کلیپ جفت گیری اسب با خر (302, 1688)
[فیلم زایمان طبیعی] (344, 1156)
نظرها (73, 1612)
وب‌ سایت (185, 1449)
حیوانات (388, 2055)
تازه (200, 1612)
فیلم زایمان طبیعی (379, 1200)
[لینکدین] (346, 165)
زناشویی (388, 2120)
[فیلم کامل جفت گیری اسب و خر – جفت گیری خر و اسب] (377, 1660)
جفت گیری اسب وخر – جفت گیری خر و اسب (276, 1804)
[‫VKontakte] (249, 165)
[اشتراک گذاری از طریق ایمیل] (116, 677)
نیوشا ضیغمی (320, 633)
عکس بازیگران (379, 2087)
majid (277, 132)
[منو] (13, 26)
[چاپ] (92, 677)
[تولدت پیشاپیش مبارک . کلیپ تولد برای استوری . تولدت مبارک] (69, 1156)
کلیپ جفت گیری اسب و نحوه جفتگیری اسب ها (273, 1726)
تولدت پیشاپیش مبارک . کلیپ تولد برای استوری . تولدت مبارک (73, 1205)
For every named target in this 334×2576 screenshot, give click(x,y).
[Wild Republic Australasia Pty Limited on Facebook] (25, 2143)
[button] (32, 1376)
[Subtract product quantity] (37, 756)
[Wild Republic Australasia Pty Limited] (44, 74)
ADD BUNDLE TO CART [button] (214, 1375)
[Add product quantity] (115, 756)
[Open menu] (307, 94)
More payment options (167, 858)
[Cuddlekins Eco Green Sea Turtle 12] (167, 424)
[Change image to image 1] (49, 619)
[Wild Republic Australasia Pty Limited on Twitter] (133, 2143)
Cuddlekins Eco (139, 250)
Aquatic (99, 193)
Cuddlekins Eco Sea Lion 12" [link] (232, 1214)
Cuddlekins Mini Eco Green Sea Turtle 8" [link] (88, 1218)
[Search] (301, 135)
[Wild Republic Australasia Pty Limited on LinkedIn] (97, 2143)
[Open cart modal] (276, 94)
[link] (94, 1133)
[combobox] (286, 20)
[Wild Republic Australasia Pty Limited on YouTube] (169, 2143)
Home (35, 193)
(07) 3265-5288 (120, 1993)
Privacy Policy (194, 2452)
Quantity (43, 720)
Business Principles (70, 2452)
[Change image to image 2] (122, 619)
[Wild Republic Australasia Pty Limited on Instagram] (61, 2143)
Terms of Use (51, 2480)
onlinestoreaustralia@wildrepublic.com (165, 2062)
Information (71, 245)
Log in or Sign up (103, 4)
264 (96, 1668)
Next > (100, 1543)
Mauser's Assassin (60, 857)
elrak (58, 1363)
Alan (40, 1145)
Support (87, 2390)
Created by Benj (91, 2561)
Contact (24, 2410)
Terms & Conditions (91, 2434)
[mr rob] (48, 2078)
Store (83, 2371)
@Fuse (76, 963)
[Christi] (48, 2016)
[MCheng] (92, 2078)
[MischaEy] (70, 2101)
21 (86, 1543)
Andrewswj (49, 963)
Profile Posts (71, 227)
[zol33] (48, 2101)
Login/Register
━━━━━━━━━━
• **Task description**
Find "Terms & Conditions (91, 2434)" in the entries above, then repeat its line and all lines after it exactly, down to the last line.

• **Reply to the task**
Terms & Conditions (91, 2434)
[mr rob] (48, 2078)
Store (83, 2371)
@Fuse (76, 963)
[Christi] (48, 2016)
[MCheng] (92, 2078)
[MischaEy] (70, 2101)
21 (86, 1543)
Andrewswj (49, 963)
Profile Posts (71, 227)
[zol33] (48, 2101)
Login/Register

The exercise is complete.